Pertumbuhan di negara maju yang lebih makmur diproyeksikan melambat dari 2,5% pada 2022 menjadi 0,5% pada 2023, Bank Dunia mengatakan, menambahkan bahwa dalam dua dekade terakhir perlambatan pada skala yang sama telah mengakibatkan resesi global.

Baca juga : Kondisi Ekonomi Global Menjelang Akhir Tahun 2022

Di AS, pertumbuhan diperkirakan turun menjadi 0,5% pada 2023 – 1,9 poin persentase di bawah perkiraan sebelumnya dan kinerja terlemah di luar resesi resmi sejak 1970. Zona euro diperkirakan tidak akan mengalami pertumbuhan pada 2023 setelah penurunan 1,9 poin persentase, sementara China perkiraan pertumbuhan telah dikurangi sebesar 0,9 poin menjadi 4,3%.

Tidak termasuk China, pertumbuhan di pasar negara berkembang diperkirakan akan melambat dari 3,8% pada tahun 2022 menjadi 2,7% pada tahun 2023.

Bank Dunia mengatakan bahwa di Afrika sub-Sahara – yang menyumbang sekitar 60% dari penduduk dunia yang sangat miskin – pertumbuhan pendapatan per kapita selama 2023-24 diperkirakan rata-rata hanya 1,2%, tingkat yang dapat menyebabkan tingkat kemiskinan meningkat, bukan jatuh. Di negara-negara rapuh dan terkena dampak konflik, pendapatan per kapita diperkirakan akan menurun pada tahun 2024.

Baca juga : Navigasi Indonesia Menghadapi Goncangan Global

Malpass mengatakan pertumbuhan investasi di negara-negara berkembang diperkirakan sebesar 3,5% per tahun antara tahun 2022 dan 2024 – setengah dari tingkat rata-rata peningkatan yang terlihat dalam dua dekade sebelumnya. Modal yang sangat dibutuhkan dialihkan ke negara-negara kaya, tambahnya.

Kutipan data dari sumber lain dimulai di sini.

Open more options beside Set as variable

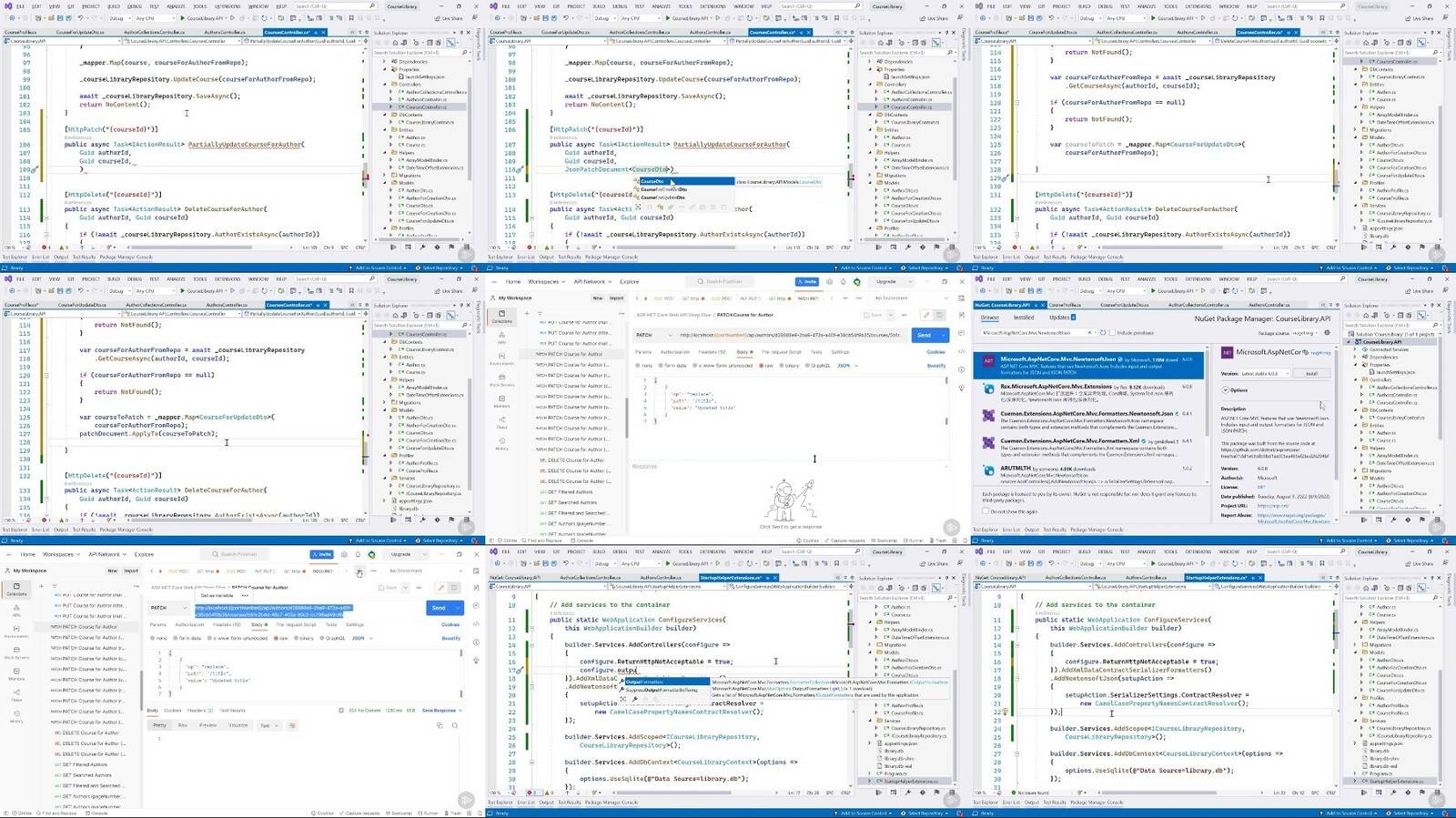[245, 595]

“Total utang di antara negara-negara berkembang berada pada level tertinggi dalam 50 tahun, dan invasi Rusia ke Ukraina telah menambah biaya baru yang besar. Ini tidak menyisakan ruang untuk dukungan fiskal pada saat orang masih menderita kemunduran kesehatan, pendidikan, dan gizi terkait Covid, ”kata Malpass.